A Maple Ridge school board candidate is advocating for more conversations around post-pandemic mental health, reconciliation, and gender diversity.
Karen Redkwich, recently retired from a 27-year career in the Vancouver school district, said she hopes to be part of the solution in addressing the many issues currently being faced by the public school system.
“Recently COVID forced school districts to look at different ways to support student learning. Unfortunately, it also left behind some residual difficulties that now need to be addressed,” she explained.
“Mental Health issues are on the rise, reconciliation, gender diversity and special needs students as well as increased projected enrolment and long-range facilities plans to accommodate enrolment should be at the forefront of needed conversations. With inflation on the rise all parameters of family life, especially housing and salaries, are being affected. All of these components then affect things like recruitment and retention of qualified teaching staff which ultimately affects student focus, engagement, and learning.
“We need to remember that the generation that is currently enrolled in public schools are the future and investing in our future is crucial,” she said.
Redkwich is the mother of two adult children and a grandmother of a two-year-old toddler.
While raising her own children, she said, she was an active parent volunteer and sat on the Burnaby Winter Club Hockey Committee.
She worked as an administrative assistant in both elementary and secondary schools in Vancouver and spent 16 of those years in a inner-city elementary school.
“There I gained first-hand knowledge of the many obstacles that families and teachers faced – hunger issues, housing problems, student focus and lack of teaching resource materials just to name a few,” she explained.
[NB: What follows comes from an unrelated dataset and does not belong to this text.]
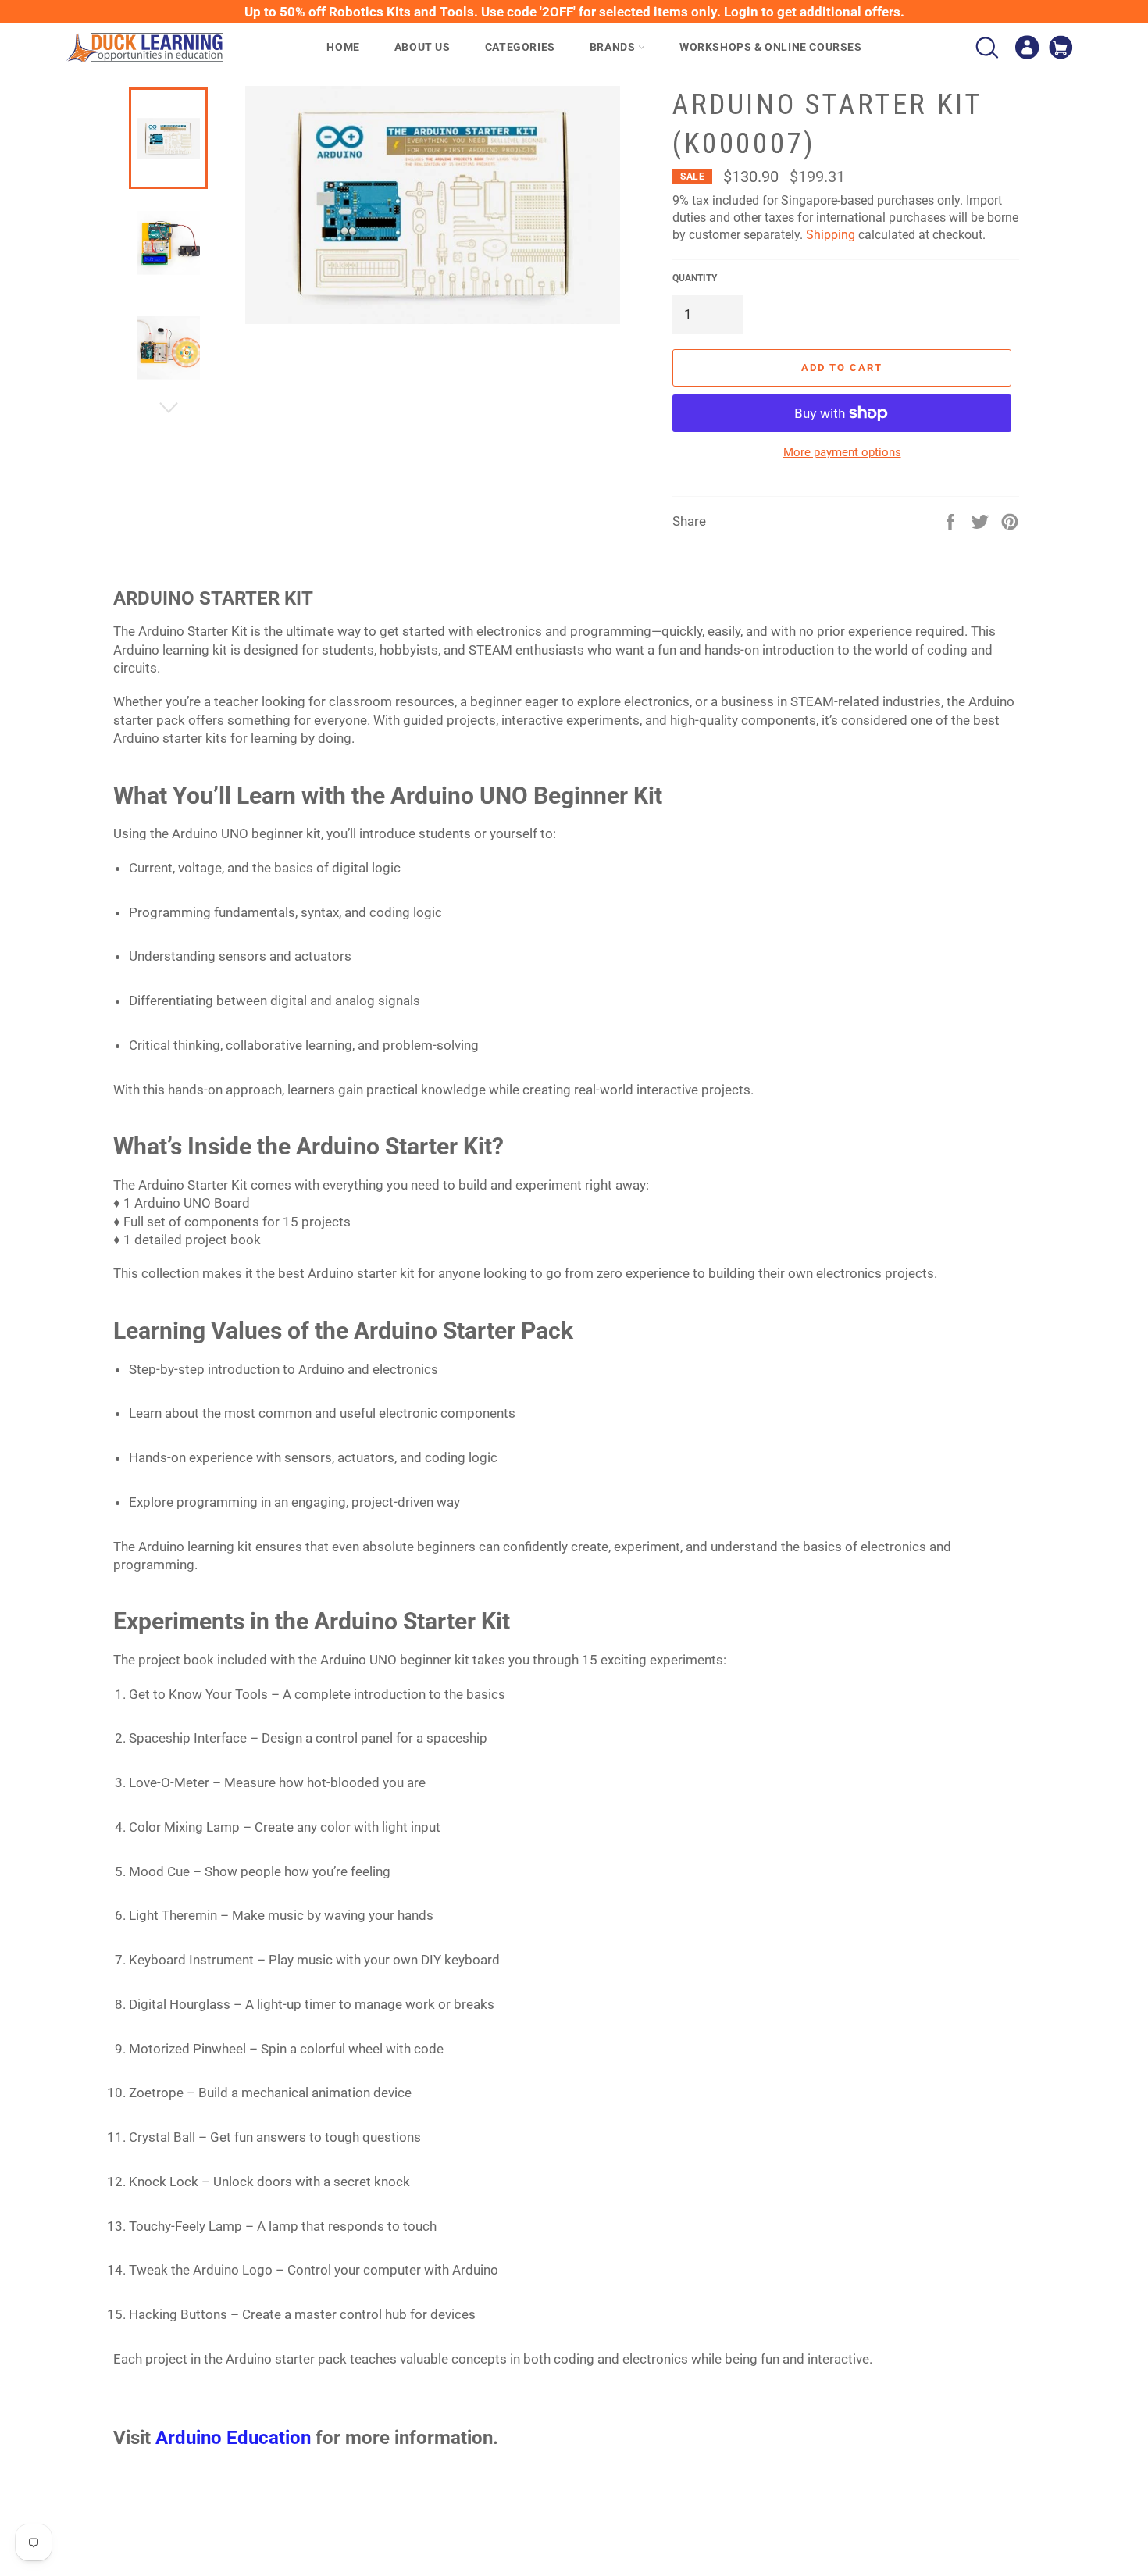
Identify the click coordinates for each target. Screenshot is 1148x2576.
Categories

Her final six years were spent as an employee services divisional advisor where her job was to support the associate superintendent of employee services. She was responsible for all non-union staff positions as well as the principal and vice-principal group. She was also the public recorder for personnel committee meetings that included the trustees and all stakeholder groups.
It was during her work with employee services where she gained experience working alongside the district and senior management team, and she said, she was able to see the processes and obstacles that are inherent when aligning school goals with district direction.
“I feel that this first-hand knowledge will allow me to make rationale decisions while also being able to implement the legal obligations and roles and responsibilities as defined in the School Act and other legislation,” she said.
When she retired, Redkwich along with her husband of 39 years, moved from Burnaby to Maple Ridge to be closer to their grandchild.
If elected school trustee for Maple Ridge, Redkwich promises to strive to develop a clear understanding of the B.C. School Governance model and how it influences and affects district and school decision-making. She also wants to listen to the input of others.
“I really feel that hearing the voices of the many people who make our schools a valuable learning institution and being aware of the implications that organizational strategies have on others is key to successfully helping the school district move forward in a positive and thriving direction,” noted Redkwich.
The Maple Ridge – Pitt Meadows Board of Education is made up of five trustees representing Maple Ridge and two trustees representing Pitt Meadows. They are elected every four years at the same time as the mayor and city council for the two municipalities.
The election will be taking place Saturday, Oct. 15.